Supplied records START
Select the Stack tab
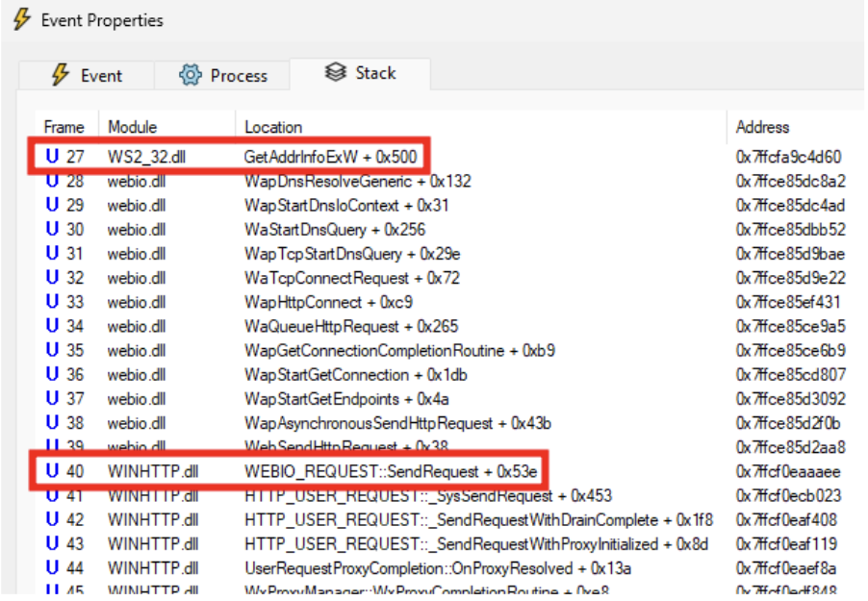The image size is (868, 601). [361, 73]
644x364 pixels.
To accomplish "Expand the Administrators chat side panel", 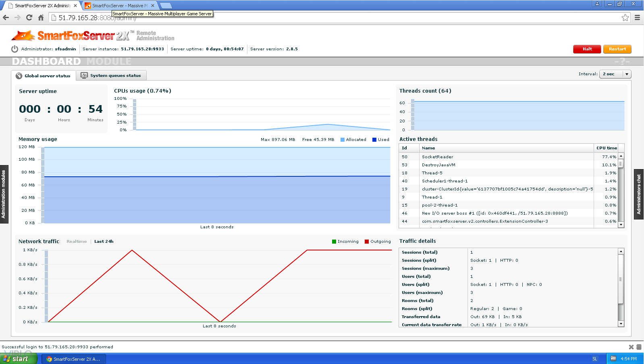I will click(x=639, y=194).
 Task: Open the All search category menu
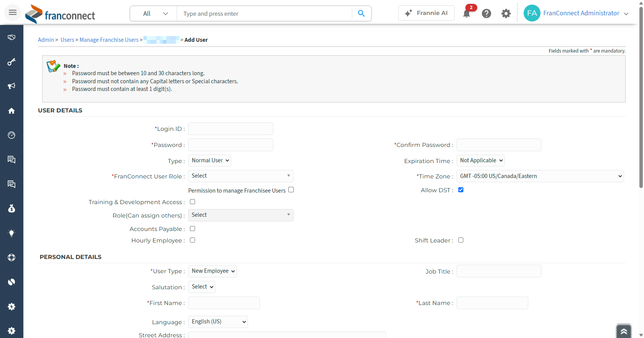click(154, 13)
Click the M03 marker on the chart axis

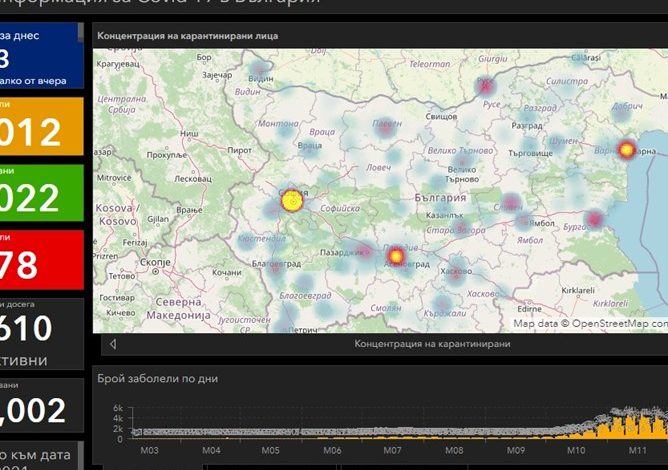(150, 451)
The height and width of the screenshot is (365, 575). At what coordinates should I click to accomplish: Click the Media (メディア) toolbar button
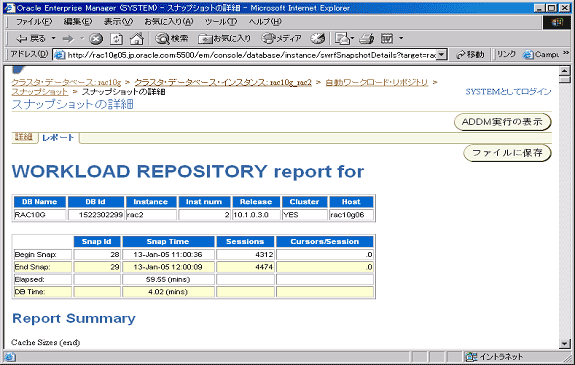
Supplied records END
(Work request) Each line from the one holding "Task: Open the All search category menu" through the final line of the data needs to be transcribed exactly. Include both ends, skip the pictures, and add nothing.

(Output of the task)
 Task: Open the All search category menu
click(154, 13)
Click the M03 marker on the chart axis

(150, 451)
The height and width of the screenshot is (365, 575). At what coordinates should I click to accomplish: Click the Media (メディア) toolbar button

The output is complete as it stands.